29-Year-old female patient with deflated breasts shown before and after transaxillary Cold-Subfascial technique. This patient requested the perky fullness she had earlier in life without an “augmented” look. Note the supported fullness and soft slope of the upper pole of the breast from the nipple to clavicle. Photos courtesy Dr. Rian Maerchs.

Additionally, he says, be conservative on the lateral dissection.

“It’s easy to over-dissect laterally, and there’s not much you can do to fix that once it happens. If you over-resect laterally, you’ll lose the advantage of the fascial support that helps to hold up the breast and prevents it from falling,” Dr. Maercks says. “You can always dissect more.”

NEXT: Another Point of View

 

Another Point of View

Dr. KluskaMichael S. Kluska, D.O., president of the American Academy of Cosmetic Surgery and medical director of The Greenbrier Center for Cosmetic Surgery and MedSpa in White Sulphur Springs, W.V., says there are many ways to perform breast augmentation and all have their pros and cons.

“The subfascial approach has been around for quite some time and used by a small percentage of physicians across the country,” Dr. Kluska tells The Aesthetic Channel. “This approach is indeed a good way to shape the breast in patients wanting small to moderate breast enlargement. Also, the subfascial approach offers another tool in the armamentarium for the surgeon to aesthetically address the breast.”

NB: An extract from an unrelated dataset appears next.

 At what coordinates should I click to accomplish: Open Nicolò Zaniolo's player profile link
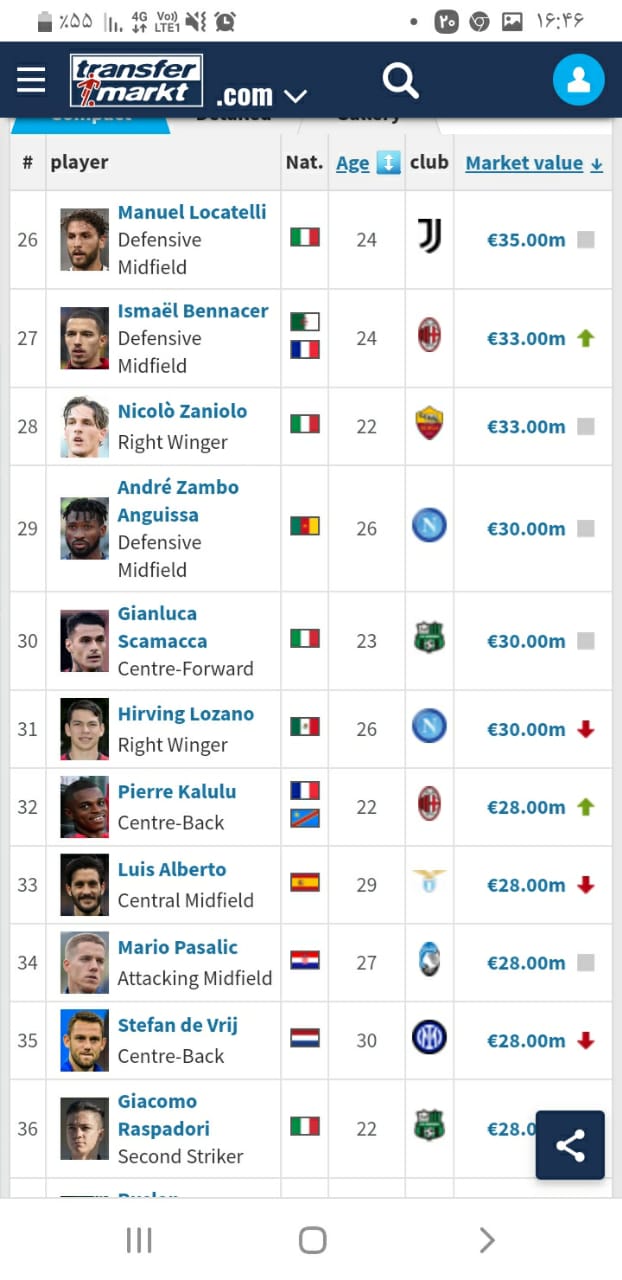(182, 411)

Dr. Kluska doesn’t use the subfascial approach, however.

“There are many factors that contribute to the increased risk for capsular contracture following breast augmentation. One of these factors is postoperative bleeding with possible hematoma formation,” Dr. Kluska says. “Although the subfascial plane is relatively avascular, there are still perforating vessels that could bleed following the elevation — without cautery — of this flap. This could ultimately increase the risk of capsular contracture or hematoma following this approach.”

In addition, many surgeons will pack the wound with some form of surgical sponge, Dr. Kluska says.

“Some feel that fibers from the sponge can also lead to capsular contracture,” he says. “In an approach that does not use electrocautery, packing may be necessary for hemostasis and could further potentiate the risk for capsular contracture.”

Length of time in the operating room is still another reason Dr. Kluska says he doesn’t use the approach.

“Because of the meticulous dissection necessary to elevate the fascia, the procedure takes a bit longer than the standard approach used for breast enhancement surgery. The patient would be subjected to longer surgery and anesthesia times,” he says.